Prompt: As the answer, return precisely the lines from the one containing "Select the HNX exchange option" to the final line of the material below, inclusive, and omit every picture.
━━━ Records provided
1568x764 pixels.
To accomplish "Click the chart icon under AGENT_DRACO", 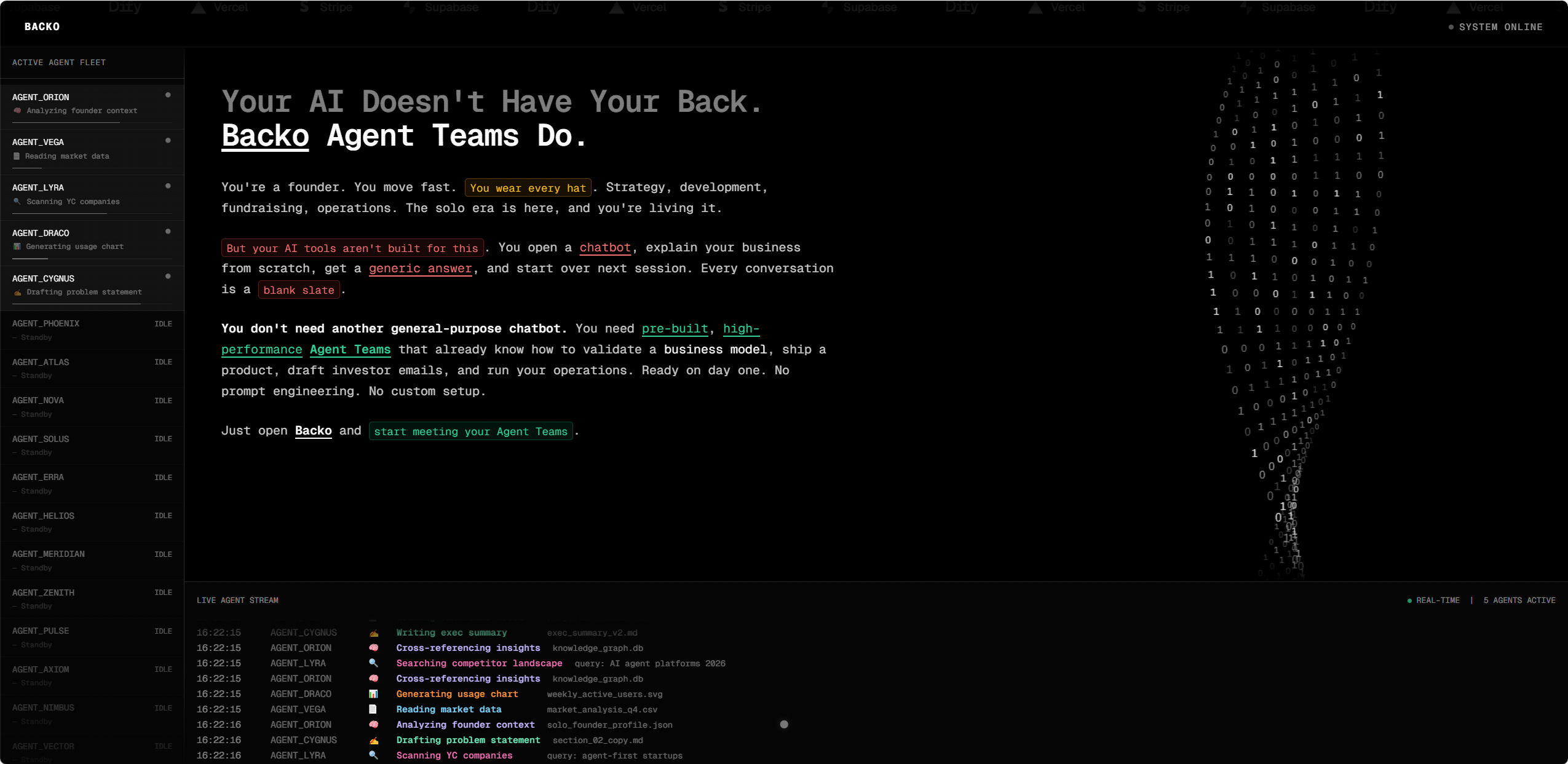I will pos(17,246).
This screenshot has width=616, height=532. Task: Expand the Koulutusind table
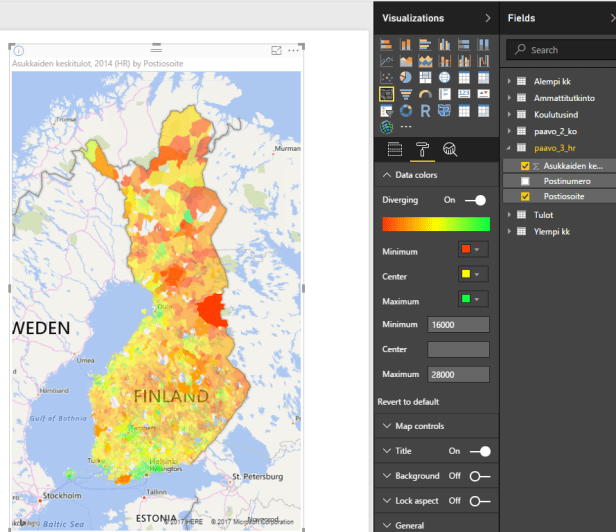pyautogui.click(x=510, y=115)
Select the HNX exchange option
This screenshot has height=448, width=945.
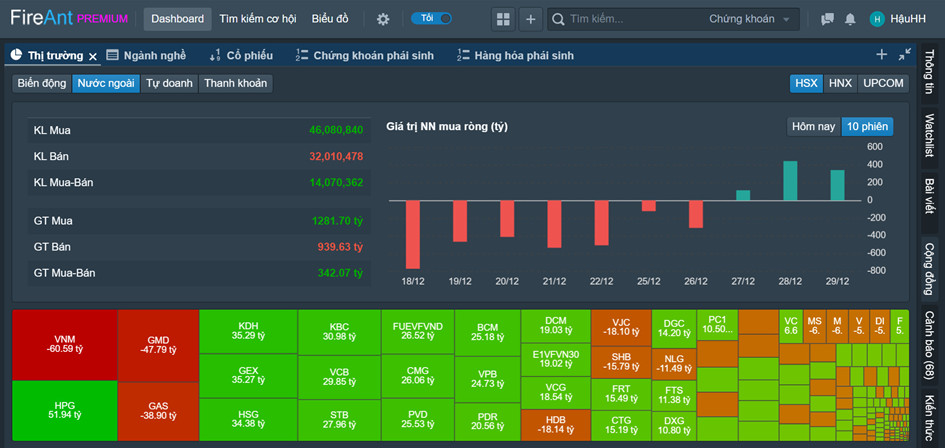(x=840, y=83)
━━━━━━
Output of the exercise:
Select the HNX exchange option
This screenshot has height=448, width=945.
(x=840, y=83)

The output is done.